Will I need glasses after surgery?
This requires a detailed discussion between patient and surgeon. It depends on what your current glasses prescription is, which focal distance your surgeon is aiming for, what type of lens implant you are receiving, and whether you are having any simultaneous procedures to reduce astigmatism (if relevant).
A variety of premium lens implant technologies are available that can reduce your dependence on glasses after surgery. This area is constantly evolving and each patient needs an individualised consultation.

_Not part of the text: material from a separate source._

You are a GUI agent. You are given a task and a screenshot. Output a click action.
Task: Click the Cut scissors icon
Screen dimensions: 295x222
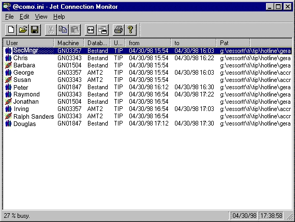coord(51,30)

If you do need to change your glasses after cataract surgery, you should wait at least 4 weeks before seeing your optician, as the prescription of your eye can change while the eye is settling down initially after surgery. You might also find that you need some time for the brain to adapt to your new glasses prescription after surgery.
Following the procedure
- Leave the pad and shield on until the following morning, when you should remove them gently
- On the day after surgery, start using your drops as prescribed, but do not touch your eye with the tip of the bottle of eye drops
- You can resume normal activities around the home the day after surgery
- Avoid heavy lifting and strenuous exercise for 2 weeks
- Avoid dusty environments and activities for 2 weeks
- Do not rub your eye for 2 weeks
- Do not swim, or get tap/shower water into your eye, for 3 weeks
Can I drive home?
You will not be able to drive home or use a mobility scooter to get home after your procedure. Please bring a companion, or make suitable transport arrangements, so you can get home afterwards. Whether you can drive after your surgery depends on your level of vision in both eyes, so you will need to discuss this with Mr Shah at your consultation.
How many cataract procedures has Mr Shah carried out?
As of 2023, Mr Shah has performed over 3,000 cataract operations. He has been involved in teaching cataract surgery to junior surgeons both in London and Jersey, and his audited index complication rate during cataract surgery is considerably lower than nationally published rates.